Another area of vulnerability is user passwords to secure company data and messaging systems, which can easily be guessed by hackers using brute force attacks or guesses based on an employee’s personal information, such as their birthday, address, or name. By changing company data and messaging systems to blockchain-based platforms, individual employees can be given secure private keys which are nearly impossible for hackers to guess.
Yet another area of vulnerability is IoT sensors, which are essential to many energy infrastructure projects, yet can easily be penetrated by hackers. Recent news stories have shown how hackers can easily hack into “baby cams,” refrigerators, and other IoT integrated devices in people’s homes, but unfortunately, many enterprise-grade IoT devices are similarly insecure. Such hacking can make it easy for cybercriminals to fully disable energy-related hardware or create inaccurate sensor readings, but fortunately, blockchain can also help in this regard. By connecting IoT sensors and devices to secure blockchain networks instead of traditional internet or intranet networks, energy companies and utilities can significantly reduce the ability of hackers to penetrate or manipulate IoT-connected hardware.

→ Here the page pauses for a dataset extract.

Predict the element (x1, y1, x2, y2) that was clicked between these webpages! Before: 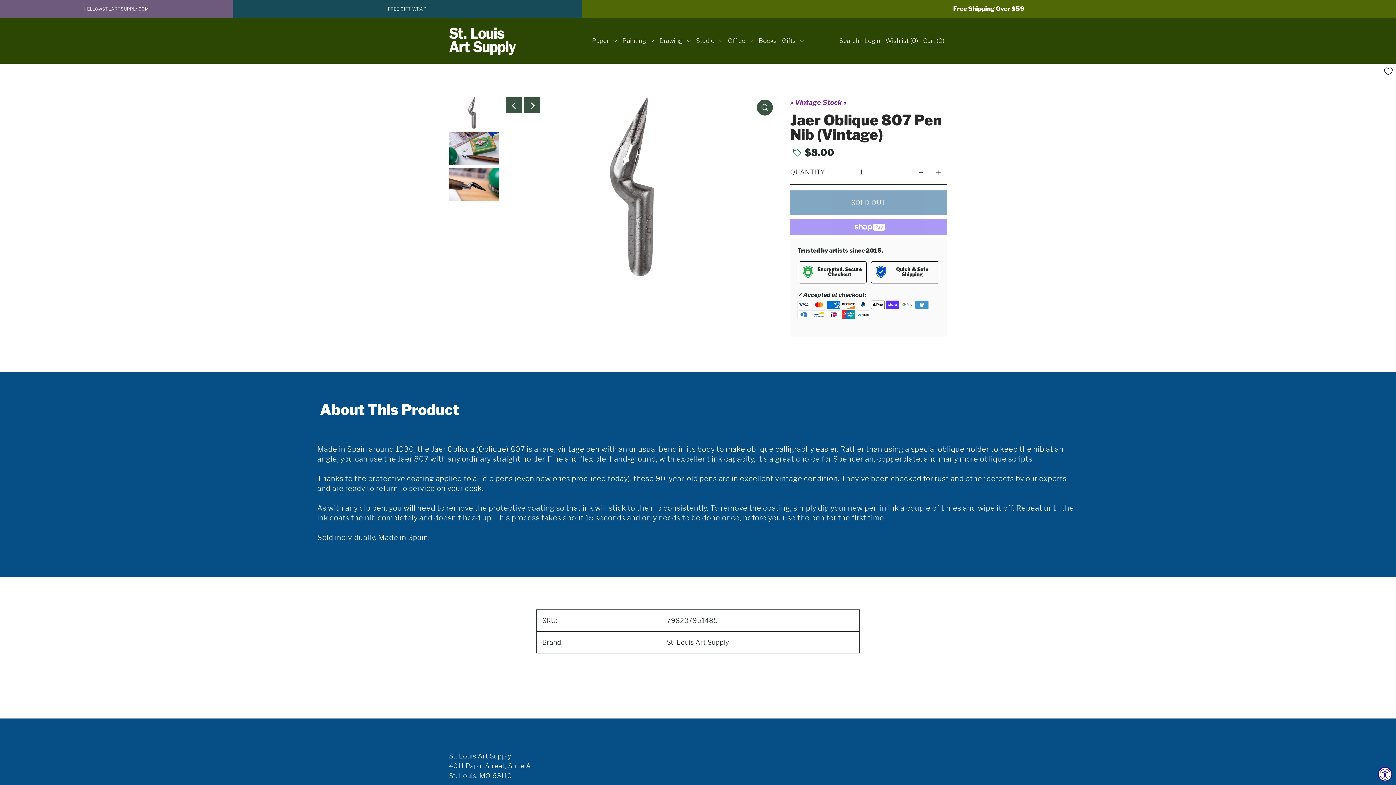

While blockchain has the potential to disrupt and transform nearly every industry, the energy industry is perhaps one of the ripest for disruption. The current structure of power grids, both in the U.S. and abroad, is highly inefficient and is not particularly compatible with the increasing proliferation of home solar panels, which often means there are significant hurdles to overcome when individuals attempt to sell energy back to the grid. Blockchain-based P2P energy trading platforms, which address many of these issues, are perhaps the most exciting application of blockchain in the energy industry and may encourage significantly more individuals and businesses to generate their own energy.

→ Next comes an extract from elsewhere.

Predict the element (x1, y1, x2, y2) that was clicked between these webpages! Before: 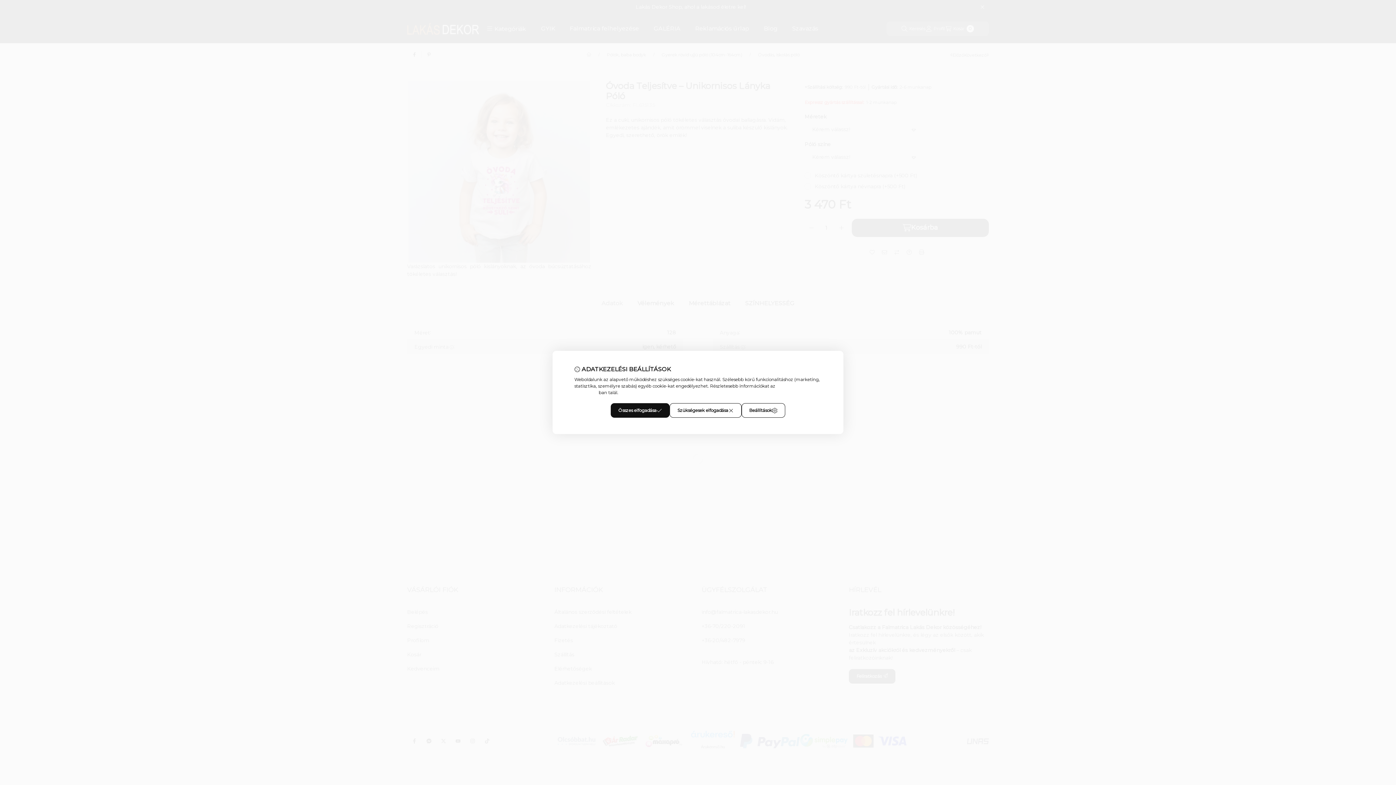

On an institutional level, blockchain tech’s ability to provide secure information sharing provides it the ability to disrupt almost all areas of traditional energy generation, including traditional energy grids, the oil and gas industry, and the nuclear power industry. For these industries, which often rely on traditional outdated computer systems and even paperwork, blockchain can help save money and time by improving the efficiency and security of supply chains, from raw materials to the end energy user. This is particularly relevant to nuclear supply chains, in which materials like uranium can be utilized for nefarious purposes.
In addition to improving supply chain management, IoT sensors, when integrated with blockchain platforms, have tremendous potential to improve the safety of our energy infrastructure by improving real-time, secure data sharing among relevant parties. This can help prevent disasters involving oil drilling pipelines, nuclear, gas, and coal power plants, and other types of critical energy infrastructure.

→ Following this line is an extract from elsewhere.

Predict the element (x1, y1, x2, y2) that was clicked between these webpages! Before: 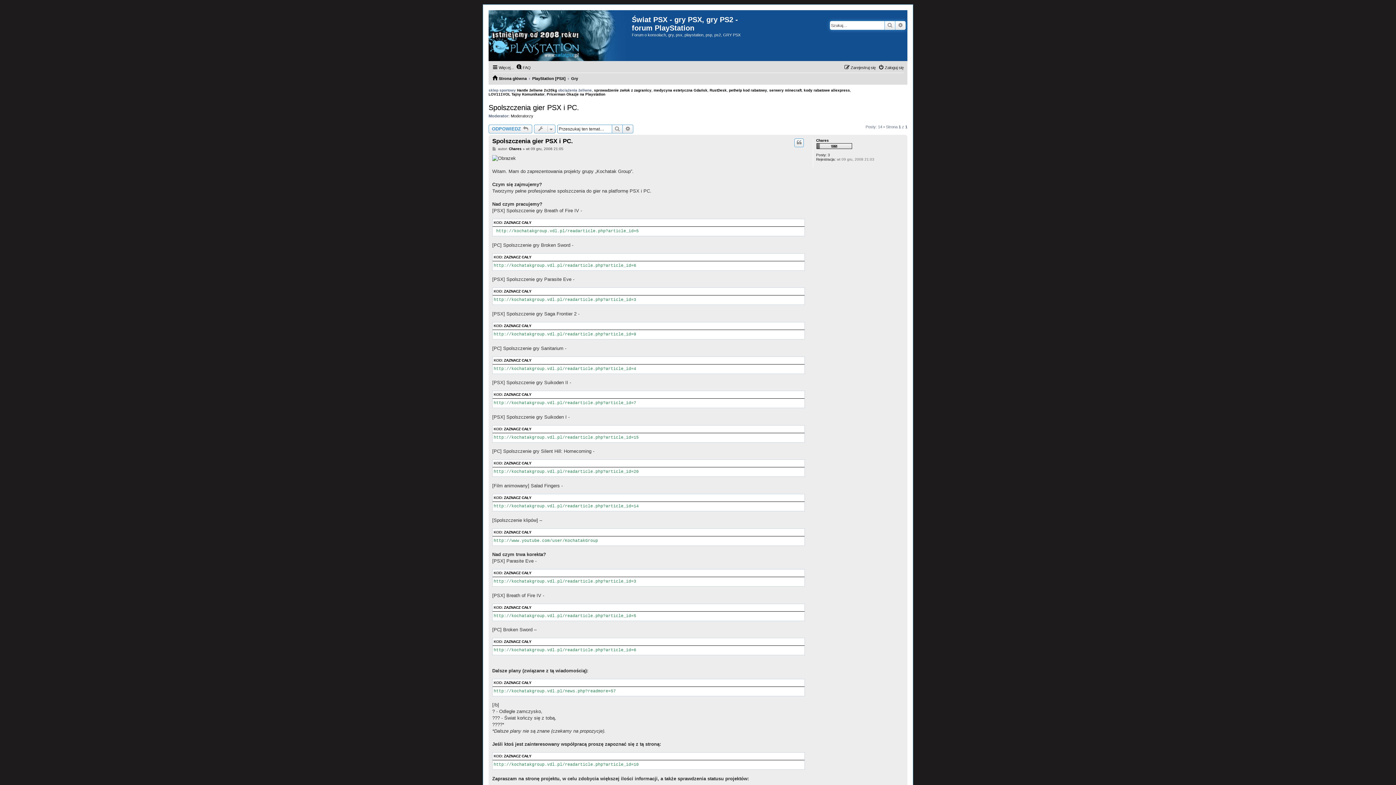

Finally, blockchain also has significant potential to improve the cybersecurity of critical energy infrastructure via more secure data sharing, blockchain domains, and other types of blockchain-based cybersecurity protocols.
With all of this being said, blockchain’s applications in the energy industry are only beginning to be fully explored. While exciting pilot projects proliferate, only time will determine exactly how blockchain will impact this incredibly important industry.